→ Work to be completed:
Update the rows between the lines holding "1200x674 pixels. At" and "Action: point(355,23)", inclusive, by changing "Verbose" to "Quiet" and leaving everything else unchanged. Return only those lines.

→ Data shown:

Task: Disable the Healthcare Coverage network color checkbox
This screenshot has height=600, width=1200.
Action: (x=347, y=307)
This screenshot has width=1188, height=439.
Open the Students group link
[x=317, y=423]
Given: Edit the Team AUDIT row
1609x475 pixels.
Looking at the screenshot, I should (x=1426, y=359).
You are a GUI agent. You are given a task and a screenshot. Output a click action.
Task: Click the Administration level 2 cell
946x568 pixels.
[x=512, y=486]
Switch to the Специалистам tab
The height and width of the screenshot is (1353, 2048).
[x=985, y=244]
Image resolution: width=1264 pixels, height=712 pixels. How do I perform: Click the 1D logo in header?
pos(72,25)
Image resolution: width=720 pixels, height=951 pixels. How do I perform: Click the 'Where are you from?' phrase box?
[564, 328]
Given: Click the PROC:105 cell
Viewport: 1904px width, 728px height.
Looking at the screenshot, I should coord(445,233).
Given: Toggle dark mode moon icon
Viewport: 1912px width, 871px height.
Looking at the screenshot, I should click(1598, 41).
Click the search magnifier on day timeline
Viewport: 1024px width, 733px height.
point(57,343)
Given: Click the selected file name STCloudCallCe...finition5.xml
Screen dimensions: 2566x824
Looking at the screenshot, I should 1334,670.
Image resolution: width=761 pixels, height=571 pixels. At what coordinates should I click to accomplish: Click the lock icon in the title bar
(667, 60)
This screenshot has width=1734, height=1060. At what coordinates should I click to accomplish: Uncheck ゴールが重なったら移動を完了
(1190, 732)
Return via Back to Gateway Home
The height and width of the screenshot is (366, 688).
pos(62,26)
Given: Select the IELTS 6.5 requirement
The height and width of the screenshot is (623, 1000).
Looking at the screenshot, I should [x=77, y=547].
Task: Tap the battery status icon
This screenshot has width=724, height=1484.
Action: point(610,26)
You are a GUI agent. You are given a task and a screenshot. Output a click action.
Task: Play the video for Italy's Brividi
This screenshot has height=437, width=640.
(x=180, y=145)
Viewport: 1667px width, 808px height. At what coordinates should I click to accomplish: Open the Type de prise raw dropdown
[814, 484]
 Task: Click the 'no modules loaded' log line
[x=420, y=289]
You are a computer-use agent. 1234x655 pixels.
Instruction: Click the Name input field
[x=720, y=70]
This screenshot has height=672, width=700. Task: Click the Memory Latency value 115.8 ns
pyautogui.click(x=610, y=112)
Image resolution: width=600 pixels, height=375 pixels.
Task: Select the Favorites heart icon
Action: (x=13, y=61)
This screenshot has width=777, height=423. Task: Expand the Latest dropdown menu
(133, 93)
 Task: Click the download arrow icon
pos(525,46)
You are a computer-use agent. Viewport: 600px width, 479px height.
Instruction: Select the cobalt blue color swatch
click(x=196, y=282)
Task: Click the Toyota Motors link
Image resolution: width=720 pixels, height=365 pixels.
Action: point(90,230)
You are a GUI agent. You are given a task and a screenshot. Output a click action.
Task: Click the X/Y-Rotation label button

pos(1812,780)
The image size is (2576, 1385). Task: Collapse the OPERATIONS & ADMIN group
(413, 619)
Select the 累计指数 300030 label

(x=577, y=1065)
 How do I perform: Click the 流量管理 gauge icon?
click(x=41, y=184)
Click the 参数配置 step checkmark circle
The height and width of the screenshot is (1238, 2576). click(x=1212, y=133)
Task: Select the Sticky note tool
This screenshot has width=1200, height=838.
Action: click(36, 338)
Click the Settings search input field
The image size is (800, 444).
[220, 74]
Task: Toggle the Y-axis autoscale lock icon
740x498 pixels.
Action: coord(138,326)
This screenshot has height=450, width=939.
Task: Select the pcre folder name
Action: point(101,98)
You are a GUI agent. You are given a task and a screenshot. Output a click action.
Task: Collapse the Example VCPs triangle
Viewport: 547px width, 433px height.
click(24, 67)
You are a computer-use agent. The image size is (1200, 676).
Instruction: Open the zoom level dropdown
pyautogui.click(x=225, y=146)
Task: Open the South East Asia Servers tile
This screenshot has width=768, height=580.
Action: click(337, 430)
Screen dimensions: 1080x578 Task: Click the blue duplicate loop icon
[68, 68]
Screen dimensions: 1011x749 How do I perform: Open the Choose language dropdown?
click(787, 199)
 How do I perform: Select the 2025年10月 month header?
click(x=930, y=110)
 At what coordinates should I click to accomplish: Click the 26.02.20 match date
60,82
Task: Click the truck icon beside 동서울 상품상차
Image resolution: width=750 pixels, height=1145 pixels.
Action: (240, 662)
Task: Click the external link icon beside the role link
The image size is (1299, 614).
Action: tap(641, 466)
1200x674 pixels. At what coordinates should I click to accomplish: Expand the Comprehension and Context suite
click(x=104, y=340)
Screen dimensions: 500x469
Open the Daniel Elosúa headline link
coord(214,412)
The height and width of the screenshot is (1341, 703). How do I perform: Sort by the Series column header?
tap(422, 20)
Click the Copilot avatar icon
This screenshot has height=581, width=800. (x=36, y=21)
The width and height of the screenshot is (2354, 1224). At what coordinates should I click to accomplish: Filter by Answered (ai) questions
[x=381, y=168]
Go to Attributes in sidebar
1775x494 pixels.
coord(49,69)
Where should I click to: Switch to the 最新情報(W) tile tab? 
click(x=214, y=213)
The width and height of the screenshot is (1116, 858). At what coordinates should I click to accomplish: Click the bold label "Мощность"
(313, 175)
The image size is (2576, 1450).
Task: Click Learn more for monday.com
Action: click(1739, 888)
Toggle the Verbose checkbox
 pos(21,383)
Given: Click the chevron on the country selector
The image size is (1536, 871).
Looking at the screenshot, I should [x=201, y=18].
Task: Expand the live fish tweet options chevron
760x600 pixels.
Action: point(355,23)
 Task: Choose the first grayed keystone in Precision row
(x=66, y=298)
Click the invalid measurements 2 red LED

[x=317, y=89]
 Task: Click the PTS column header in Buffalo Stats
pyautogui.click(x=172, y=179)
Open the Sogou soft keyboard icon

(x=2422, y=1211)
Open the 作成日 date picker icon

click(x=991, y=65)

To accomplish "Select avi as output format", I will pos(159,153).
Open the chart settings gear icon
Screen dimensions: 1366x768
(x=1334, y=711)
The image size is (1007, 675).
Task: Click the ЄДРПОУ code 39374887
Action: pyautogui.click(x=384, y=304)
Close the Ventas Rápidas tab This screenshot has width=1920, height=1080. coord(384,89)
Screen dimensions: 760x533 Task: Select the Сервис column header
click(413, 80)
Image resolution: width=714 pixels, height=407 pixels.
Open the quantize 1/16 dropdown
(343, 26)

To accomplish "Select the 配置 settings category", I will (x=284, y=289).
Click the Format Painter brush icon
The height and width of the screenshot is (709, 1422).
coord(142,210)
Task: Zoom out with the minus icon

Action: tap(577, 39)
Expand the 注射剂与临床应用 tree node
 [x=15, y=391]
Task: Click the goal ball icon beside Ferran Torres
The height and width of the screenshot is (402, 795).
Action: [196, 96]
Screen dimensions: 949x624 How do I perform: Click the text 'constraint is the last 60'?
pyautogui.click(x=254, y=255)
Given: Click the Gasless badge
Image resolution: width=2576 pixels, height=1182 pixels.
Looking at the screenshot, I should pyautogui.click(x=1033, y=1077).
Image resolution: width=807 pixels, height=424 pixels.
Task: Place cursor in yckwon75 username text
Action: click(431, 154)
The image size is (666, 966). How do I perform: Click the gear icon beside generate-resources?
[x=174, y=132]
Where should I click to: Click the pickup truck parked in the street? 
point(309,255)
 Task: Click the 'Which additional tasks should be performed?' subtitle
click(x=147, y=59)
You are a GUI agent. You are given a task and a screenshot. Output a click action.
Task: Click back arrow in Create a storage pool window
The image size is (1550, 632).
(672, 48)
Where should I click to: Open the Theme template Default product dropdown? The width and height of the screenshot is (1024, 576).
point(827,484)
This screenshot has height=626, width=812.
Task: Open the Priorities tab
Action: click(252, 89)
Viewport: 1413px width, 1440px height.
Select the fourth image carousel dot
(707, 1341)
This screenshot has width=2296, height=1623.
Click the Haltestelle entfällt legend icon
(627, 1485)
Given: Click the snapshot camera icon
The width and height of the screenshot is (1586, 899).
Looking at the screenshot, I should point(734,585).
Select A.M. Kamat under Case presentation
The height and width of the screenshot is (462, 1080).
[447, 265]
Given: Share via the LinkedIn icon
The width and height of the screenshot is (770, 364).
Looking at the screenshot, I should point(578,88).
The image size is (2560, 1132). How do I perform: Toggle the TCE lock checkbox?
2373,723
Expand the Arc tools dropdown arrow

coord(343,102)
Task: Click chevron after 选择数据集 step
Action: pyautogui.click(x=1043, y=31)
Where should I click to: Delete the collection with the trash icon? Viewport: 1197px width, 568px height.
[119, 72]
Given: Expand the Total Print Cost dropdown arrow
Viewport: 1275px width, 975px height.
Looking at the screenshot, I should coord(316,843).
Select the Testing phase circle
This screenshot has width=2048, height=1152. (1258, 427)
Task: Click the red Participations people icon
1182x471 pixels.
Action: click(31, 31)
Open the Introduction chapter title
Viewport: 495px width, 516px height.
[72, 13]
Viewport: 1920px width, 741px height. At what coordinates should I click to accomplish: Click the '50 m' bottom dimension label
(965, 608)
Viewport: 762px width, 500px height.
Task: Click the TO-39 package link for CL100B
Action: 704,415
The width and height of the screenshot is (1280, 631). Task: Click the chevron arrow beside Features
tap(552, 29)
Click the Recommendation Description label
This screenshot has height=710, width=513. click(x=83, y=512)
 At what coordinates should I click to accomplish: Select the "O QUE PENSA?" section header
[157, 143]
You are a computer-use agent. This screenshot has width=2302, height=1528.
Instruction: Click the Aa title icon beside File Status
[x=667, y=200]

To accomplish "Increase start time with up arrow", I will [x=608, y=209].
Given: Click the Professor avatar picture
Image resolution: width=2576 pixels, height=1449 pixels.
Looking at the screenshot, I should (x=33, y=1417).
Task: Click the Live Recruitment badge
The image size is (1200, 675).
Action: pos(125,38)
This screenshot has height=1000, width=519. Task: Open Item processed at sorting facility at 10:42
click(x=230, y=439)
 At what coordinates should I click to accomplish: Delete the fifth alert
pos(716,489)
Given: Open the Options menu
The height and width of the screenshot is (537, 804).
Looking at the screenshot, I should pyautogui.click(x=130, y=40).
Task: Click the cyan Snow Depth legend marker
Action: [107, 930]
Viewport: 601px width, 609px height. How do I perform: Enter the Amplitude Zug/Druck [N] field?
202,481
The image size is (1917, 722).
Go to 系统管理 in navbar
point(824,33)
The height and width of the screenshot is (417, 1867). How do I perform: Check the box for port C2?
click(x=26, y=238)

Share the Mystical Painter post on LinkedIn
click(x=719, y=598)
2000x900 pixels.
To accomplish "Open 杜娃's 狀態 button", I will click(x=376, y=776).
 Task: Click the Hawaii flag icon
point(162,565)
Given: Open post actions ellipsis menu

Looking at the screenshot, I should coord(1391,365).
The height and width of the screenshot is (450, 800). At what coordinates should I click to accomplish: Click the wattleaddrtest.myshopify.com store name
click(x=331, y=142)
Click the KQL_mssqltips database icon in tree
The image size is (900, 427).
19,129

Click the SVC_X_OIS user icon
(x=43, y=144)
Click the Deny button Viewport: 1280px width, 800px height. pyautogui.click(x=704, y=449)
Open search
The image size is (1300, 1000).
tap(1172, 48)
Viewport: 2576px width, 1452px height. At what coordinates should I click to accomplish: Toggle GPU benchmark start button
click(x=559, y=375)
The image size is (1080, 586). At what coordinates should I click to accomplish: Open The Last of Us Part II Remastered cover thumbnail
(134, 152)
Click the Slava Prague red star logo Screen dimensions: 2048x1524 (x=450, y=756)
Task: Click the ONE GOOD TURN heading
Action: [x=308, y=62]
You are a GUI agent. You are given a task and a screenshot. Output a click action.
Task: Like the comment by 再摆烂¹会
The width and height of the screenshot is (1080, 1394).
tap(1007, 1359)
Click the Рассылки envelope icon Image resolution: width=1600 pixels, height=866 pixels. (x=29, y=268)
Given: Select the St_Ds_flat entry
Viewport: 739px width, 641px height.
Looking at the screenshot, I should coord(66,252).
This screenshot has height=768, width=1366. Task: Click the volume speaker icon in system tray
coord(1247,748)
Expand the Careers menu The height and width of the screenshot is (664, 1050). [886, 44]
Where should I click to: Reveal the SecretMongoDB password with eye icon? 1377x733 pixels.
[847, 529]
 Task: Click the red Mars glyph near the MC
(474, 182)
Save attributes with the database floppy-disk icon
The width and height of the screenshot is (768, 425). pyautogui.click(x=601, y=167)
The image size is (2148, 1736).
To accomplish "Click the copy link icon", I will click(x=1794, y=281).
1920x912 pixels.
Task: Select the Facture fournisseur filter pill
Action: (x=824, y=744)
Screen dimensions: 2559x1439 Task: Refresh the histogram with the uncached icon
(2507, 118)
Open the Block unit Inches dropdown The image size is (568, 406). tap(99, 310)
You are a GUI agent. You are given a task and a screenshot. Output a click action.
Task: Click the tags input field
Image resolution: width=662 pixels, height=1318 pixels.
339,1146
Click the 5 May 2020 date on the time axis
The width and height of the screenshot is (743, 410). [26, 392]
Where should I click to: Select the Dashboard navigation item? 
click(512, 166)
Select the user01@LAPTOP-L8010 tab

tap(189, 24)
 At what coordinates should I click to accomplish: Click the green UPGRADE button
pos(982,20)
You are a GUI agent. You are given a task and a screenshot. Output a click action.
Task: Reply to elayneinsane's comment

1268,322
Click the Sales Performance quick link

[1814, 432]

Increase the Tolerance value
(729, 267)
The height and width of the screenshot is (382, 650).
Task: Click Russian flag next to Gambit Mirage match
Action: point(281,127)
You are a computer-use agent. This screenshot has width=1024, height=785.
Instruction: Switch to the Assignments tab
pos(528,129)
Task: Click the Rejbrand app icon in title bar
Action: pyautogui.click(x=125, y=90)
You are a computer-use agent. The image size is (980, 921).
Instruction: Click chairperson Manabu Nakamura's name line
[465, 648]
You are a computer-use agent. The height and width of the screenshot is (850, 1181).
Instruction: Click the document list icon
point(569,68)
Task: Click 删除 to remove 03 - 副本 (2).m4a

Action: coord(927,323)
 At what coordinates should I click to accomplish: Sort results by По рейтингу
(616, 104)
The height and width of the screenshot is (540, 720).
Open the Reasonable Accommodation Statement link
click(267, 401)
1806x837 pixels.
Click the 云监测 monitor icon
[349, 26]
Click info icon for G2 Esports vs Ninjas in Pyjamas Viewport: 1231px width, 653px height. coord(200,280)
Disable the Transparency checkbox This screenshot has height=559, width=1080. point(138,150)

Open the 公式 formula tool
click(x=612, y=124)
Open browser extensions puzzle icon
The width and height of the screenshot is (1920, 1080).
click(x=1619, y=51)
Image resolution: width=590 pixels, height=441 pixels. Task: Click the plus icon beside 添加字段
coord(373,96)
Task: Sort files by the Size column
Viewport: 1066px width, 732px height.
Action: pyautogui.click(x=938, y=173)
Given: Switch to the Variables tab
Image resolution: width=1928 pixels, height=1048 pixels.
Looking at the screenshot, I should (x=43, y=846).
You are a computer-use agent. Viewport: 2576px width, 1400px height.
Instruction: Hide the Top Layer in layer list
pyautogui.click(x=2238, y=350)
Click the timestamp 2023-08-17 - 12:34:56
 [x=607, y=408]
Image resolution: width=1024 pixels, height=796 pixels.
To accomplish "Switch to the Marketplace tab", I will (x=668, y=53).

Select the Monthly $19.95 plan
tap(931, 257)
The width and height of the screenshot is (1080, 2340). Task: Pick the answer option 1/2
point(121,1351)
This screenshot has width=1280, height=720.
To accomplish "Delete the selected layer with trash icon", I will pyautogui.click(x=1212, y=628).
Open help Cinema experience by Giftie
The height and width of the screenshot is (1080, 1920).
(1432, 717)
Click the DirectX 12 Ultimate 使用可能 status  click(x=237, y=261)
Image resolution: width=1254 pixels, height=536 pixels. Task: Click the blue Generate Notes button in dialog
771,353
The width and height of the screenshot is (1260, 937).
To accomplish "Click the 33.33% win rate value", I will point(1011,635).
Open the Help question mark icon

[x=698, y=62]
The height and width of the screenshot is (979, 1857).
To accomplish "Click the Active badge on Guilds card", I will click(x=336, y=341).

→ Answer to the exercise:
1200x674 pixels. At what coordinates should I click to accomplish: Expand the Comprehension and Context suite
click(x=104, y=340)
Screen dimensions: 500x469
Open the Daniel Elosúa headline link
coord(214,412)
The height and width of the screenshot is (1341, 703). How do I perform: Sort by the Series column header?
tap(422, 20)
Click the Copilot avatar icon
This screenshot has height=581, width=800. (x=36, y=21)
The width and height of the screenshot is (2354, 1224). At what coordinates should I click to accomplish: Filter by Answered (ai) questions
[x=381, y=168]
Go to Attributes in sidebar
1775x494 pixels.
coord(49,69)
Where should I click to: Switch to the 最新情報(W) tile tab? 
click(x=214, y=213)
The width and height of the screenshot is (1116, 858). At what coordinates should I click to accomplish: Click the bold label "Мощность"
(313, 175)
The image size is (2576, 1450).
Task: Click Learn more for monday.com
Action: click(1739, 888)
Toggle the Quiet checkbox
 pos(21,383)
Given: Click the chevron on the country selector
The image size is (1536, 871).
Looking at the screenshot, I should [x=201, y=18].
Task: Expand the live fish tweet options chevron
760x600 pixels.
Action: point(355,23)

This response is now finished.